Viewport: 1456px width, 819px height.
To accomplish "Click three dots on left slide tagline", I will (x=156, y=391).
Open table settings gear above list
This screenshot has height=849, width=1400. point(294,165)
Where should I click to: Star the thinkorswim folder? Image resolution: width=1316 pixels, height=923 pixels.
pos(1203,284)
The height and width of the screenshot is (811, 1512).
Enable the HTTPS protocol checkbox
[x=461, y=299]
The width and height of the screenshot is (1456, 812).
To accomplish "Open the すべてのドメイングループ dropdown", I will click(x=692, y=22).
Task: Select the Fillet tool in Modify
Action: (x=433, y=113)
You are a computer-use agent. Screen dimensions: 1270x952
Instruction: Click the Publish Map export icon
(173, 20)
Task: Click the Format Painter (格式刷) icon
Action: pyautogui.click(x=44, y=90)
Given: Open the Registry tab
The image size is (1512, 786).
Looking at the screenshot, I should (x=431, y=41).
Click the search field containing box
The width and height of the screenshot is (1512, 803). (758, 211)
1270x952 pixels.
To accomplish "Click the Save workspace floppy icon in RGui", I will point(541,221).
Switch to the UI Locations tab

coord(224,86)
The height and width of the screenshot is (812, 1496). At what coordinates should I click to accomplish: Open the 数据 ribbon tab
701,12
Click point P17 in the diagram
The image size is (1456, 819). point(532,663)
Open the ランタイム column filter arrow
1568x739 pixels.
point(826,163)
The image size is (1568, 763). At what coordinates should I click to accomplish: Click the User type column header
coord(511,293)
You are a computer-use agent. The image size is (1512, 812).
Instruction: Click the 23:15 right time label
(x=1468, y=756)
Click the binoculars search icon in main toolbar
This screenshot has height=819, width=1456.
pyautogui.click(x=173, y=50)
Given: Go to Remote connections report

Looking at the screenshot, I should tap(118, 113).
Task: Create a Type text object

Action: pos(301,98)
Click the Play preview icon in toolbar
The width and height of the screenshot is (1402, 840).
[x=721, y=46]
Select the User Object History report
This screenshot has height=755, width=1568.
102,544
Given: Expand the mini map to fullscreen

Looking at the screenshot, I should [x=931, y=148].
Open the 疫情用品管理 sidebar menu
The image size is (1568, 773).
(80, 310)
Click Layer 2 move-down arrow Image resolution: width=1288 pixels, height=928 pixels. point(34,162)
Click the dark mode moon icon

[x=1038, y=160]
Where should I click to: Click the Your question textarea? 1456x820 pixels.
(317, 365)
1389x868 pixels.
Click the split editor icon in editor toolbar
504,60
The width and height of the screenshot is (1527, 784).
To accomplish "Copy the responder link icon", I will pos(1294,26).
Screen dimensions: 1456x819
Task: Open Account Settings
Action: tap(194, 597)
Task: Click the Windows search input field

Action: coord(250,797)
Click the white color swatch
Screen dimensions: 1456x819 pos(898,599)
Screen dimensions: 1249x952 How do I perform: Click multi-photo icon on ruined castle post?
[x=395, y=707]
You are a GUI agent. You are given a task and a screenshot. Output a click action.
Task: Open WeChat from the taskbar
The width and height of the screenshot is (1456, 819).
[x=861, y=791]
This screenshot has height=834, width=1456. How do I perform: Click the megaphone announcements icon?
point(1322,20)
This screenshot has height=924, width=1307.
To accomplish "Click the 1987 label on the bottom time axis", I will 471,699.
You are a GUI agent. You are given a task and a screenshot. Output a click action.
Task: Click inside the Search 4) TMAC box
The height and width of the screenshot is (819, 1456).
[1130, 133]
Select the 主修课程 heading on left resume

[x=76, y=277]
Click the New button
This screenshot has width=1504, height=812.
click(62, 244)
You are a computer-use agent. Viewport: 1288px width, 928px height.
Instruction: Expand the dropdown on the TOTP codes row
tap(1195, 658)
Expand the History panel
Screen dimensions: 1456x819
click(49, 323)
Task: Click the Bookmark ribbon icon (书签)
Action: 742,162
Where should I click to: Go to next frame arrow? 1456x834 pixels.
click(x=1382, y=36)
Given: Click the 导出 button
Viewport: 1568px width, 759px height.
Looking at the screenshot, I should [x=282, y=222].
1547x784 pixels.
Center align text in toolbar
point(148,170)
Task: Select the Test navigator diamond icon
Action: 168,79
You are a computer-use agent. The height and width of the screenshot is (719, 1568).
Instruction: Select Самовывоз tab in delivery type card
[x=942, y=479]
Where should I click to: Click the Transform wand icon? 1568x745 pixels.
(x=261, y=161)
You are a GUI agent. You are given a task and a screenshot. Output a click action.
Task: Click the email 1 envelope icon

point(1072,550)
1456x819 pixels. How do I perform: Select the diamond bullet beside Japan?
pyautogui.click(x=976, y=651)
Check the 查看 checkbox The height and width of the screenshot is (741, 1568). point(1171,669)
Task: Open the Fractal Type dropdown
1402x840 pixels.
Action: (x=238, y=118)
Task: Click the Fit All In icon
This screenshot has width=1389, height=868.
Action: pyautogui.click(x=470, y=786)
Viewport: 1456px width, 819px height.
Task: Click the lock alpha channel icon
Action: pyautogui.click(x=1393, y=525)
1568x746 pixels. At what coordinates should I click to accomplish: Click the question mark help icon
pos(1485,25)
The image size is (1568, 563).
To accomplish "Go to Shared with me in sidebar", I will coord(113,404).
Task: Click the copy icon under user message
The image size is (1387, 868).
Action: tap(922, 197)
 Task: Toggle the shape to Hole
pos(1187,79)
··········
## Assignment
Tell how many lines of the listing contain the string "agent", giving the number without any other words.

## Answer space
7